Жизнь-песня. Ну или театр, разница невелика, недаром Шекспир писал тексты в рифму с размером. А наши мысли о ней – нудные комментарии литературоведа, ремарки к той пьесе, призванные помочь остальным (или заставить их) переживать от одних и тех же слов одни и те же чувства. Ибо по умолчанию они разное переживают – мало кто переживает собственно над текстом – зато многие переживают о своем, всколыхнутом из памяти теми словами. Жизнь прекрасна (что и удивительно), зато ремарки интересны и познавательны (а другим скучны, нудны и унылы, хотя сами по себе одни и те же). И со временем прозаические ремарки и пояснения пропадают, а сама песня, рифмованные куплеты – остаются много дольше. И новым читателям-слушателям уже совсем не так интересно, что там говорил автор прозой между песнями про песни. Или наоборот. Или одно из трех.
Ето была передача про изнасилование. Или про литературоведение. Или про любовь. Когда например сначала любовь, или просто секс без обязательств веселья ради, а потом тебе объясняют добрые люди, что тебя изнасиловали, тобой воспользовались, тебя унизили или там зомбировали. И представят комедию драмой. И ты сначала не вериш, а потом вериш и даже понимаеш. А потом можеш передумать, а можеш етой возможностью не воспользоваццо. И однажды увидев – продолжать смотреть глазами объяснивших.

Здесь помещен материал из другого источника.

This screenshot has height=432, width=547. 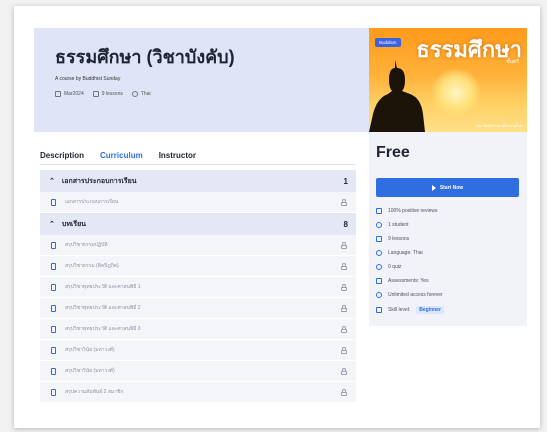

Или про обучение, которое тоже легко представить как изнасилование в мозг – и провидец в моем лице уверен, что однажды так и будет – и ко многим гуру и литераторам, вождям умов и кузницам идей – будут относиццо как к насильникам, ибо именно етим они и занимались, именно етого и заслуживали. Чехов в том рассказе лучше канешн объяснил, насильники всегда доходчивее объясняют.
А ведь есть еще и изнасилование Шредингера наверняка, мерцание, то потухнет то погаснет.
Ето было стихотворение в прозе.
Едем дас зайне. С ярмарки на ярмарку.
С одной стороны – вопросы непонимания, которые так заманчиво решить введением единомыслия в моск. С другой – свобода интерпретации, страшная анархия мысли, жуть невообразимая.
Ето не Олимпийские игры (с) как сказал один серийный убийца, положительный литературный герой, борец с Хаосом (еще подсказки?).
И вот промеж концов етой палки, мера во всем и у каждого своя, скажу о совершенствовании спортсмена. Как происходит что о важности ладейных ендшпилей знают все, а научаются их играть немногие? Да вот так и выходит – у всех есть сильные-слабые стороны и всем (ну почти) интереснее занимаццо сильными, тем что лучше получается. Тут складываются, а иногда и в резонанс входят, и положительное подкрепление и повышенный КПД от занятий интересным, и объективно большая прибавка к результату. Но работа над ошибками, над слабыми сторонами – необходима тоже, хотя добиться в ней результата много труднее, да и сам результат будет совсем не такой впечатляющий.
И хорошо, когда мантра «важно как ты сам решиш, а не как окружающие пощитают» помогает, но там же на следующем ходу бездны – кто такой «ты сам?». Что вообще есть в тебе от тебя помимо чужих манипуляций, зомбирований и изнасилований? Каждая «личность» суть продукт массового и длительного изнасилования, равнодействующая миллионов воль, поди найди там «себя». Понятно что легче опереться на что-то снаружи – на тех же окружающих – но и они как ты, продукты изнасилований. Так вместе приходят к богу – от желания найти хоть кого-то никем неизнасилованного – и вот ему-то и доверяют радостно насиловать себя и остальных, ибо бог есть любовь.
Жизнь боль. Обучение насилие даже после отмены телесных наказаний. Игра лучше, но за то ее и продолжают клеймить из века в век как занятие несерьезное, ненадежное, недостойное, непристойное и постыдное.
И тут я снова прихожу к Борхесу (а вы можете приттить к кому иному, более вашей свободной волей личности подходящему). Вообразить себе ремарки без исходного текста, ремарки как самостоятельный текст, не нуждающийся даже в воображаемом исходнике, превращение жизни-театра в библиотеку.
И снова про изнасилование – Эмма Цунц положительный герой или отрицательный? Для вас? В действительности? На самом деле? Что, правда?!